> [Exercise prompt]: Please print, word for word, the records from the line with "Given: Click the Xem SĐHT button" up to and including their last line. Leave the pictures out of your answer.

>> Begin

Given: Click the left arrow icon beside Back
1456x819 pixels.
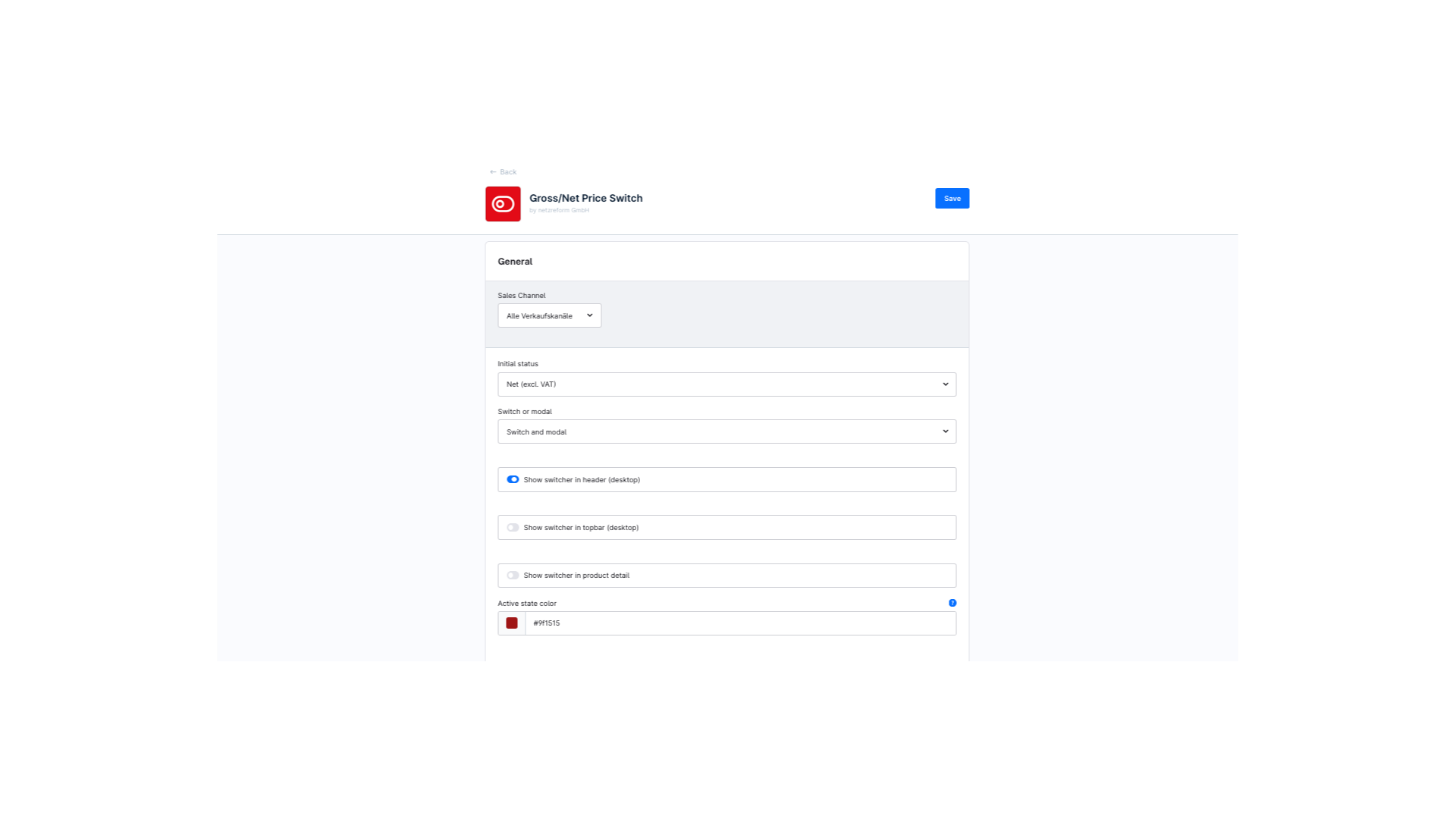Looking at the screenshot, I should point(493,172).
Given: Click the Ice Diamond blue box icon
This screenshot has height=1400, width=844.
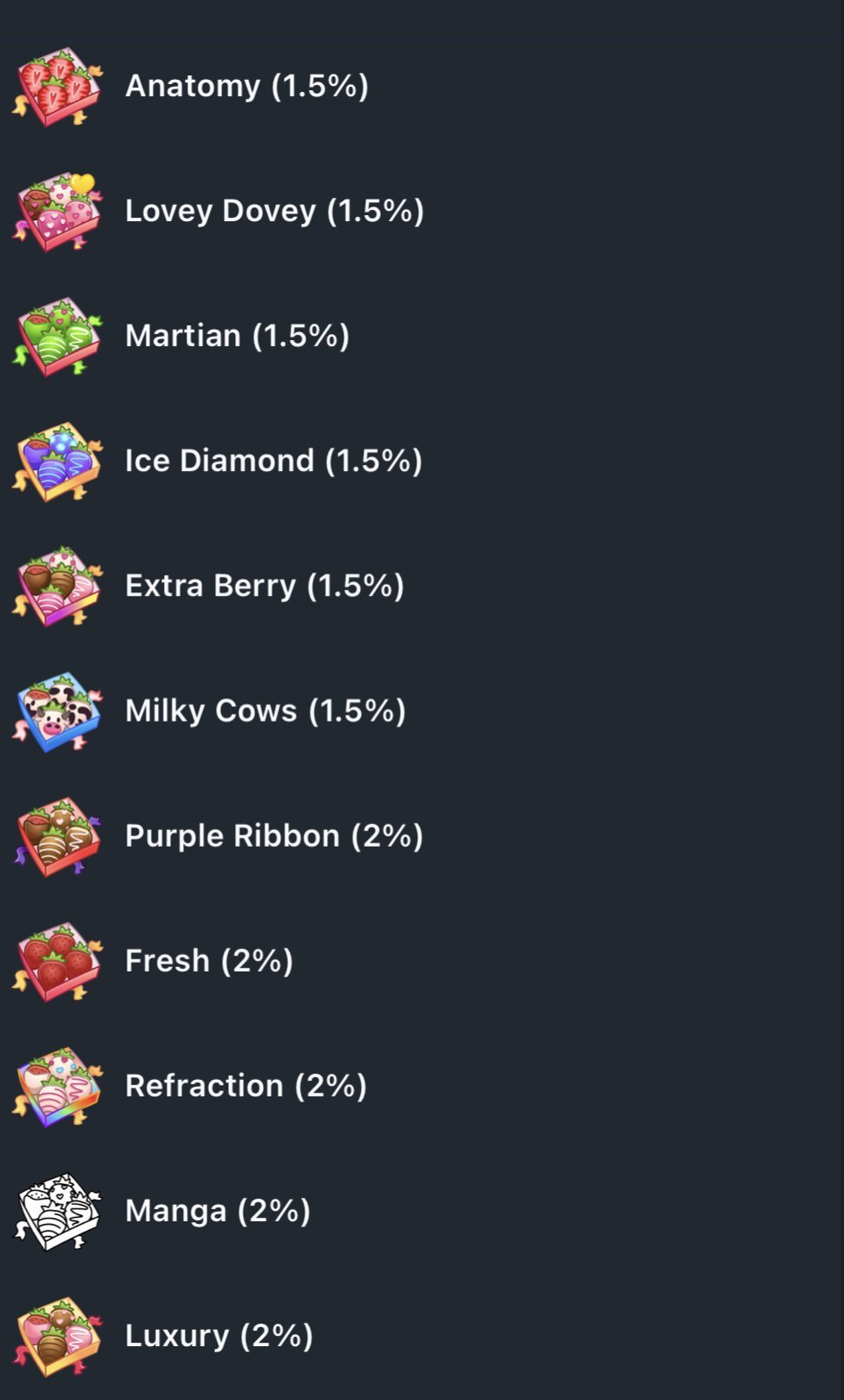Looking at the screenshot, I should click(57, 461).
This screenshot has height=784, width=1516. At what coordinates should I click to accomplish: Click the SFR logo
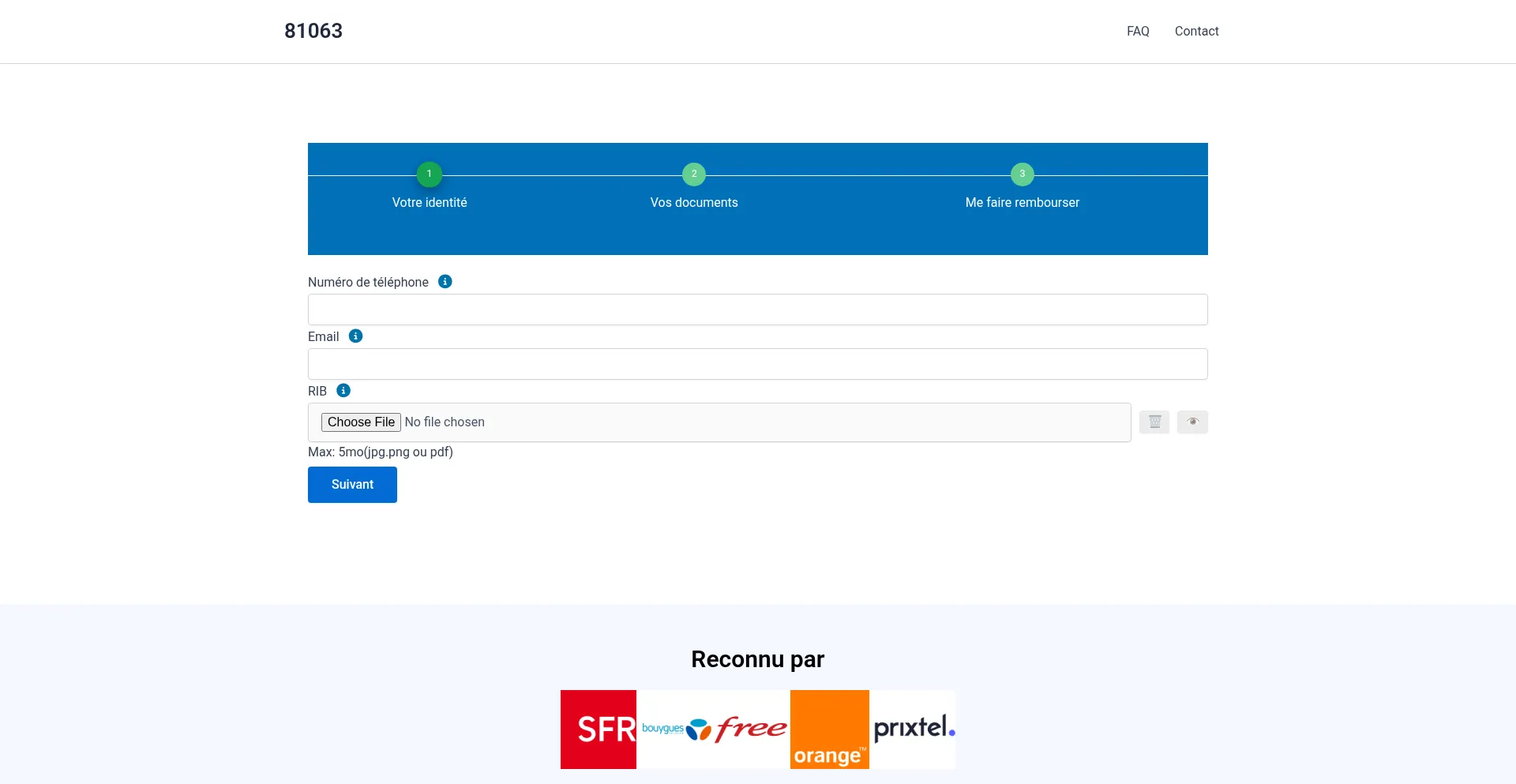[x=599, y=730]

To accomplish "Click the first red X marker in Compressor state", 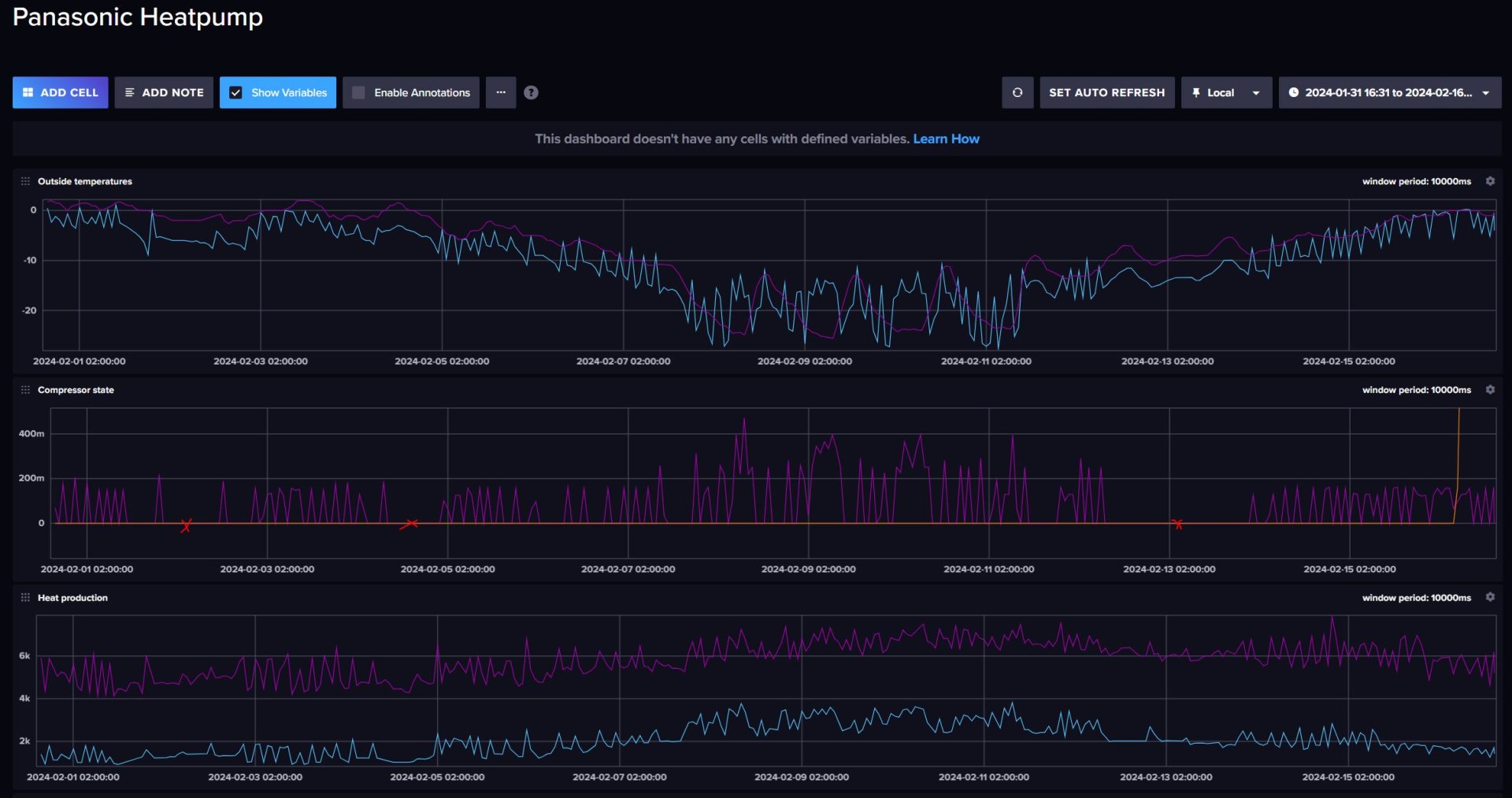I will (186, 525).
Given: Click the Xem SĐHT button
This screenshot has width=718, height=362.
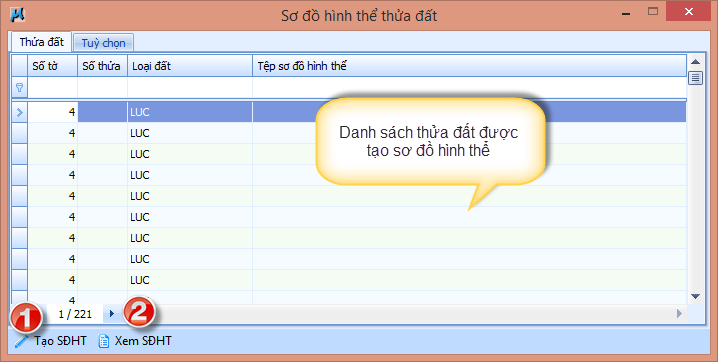Looking at the screenshot, I should tap(135, 341).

>> End

> [Result of the task]:
Given: Click the Xem SĐHT button
This screenshot has width=718, height=362.
Looking at the screenshot, I should tap(135, 341).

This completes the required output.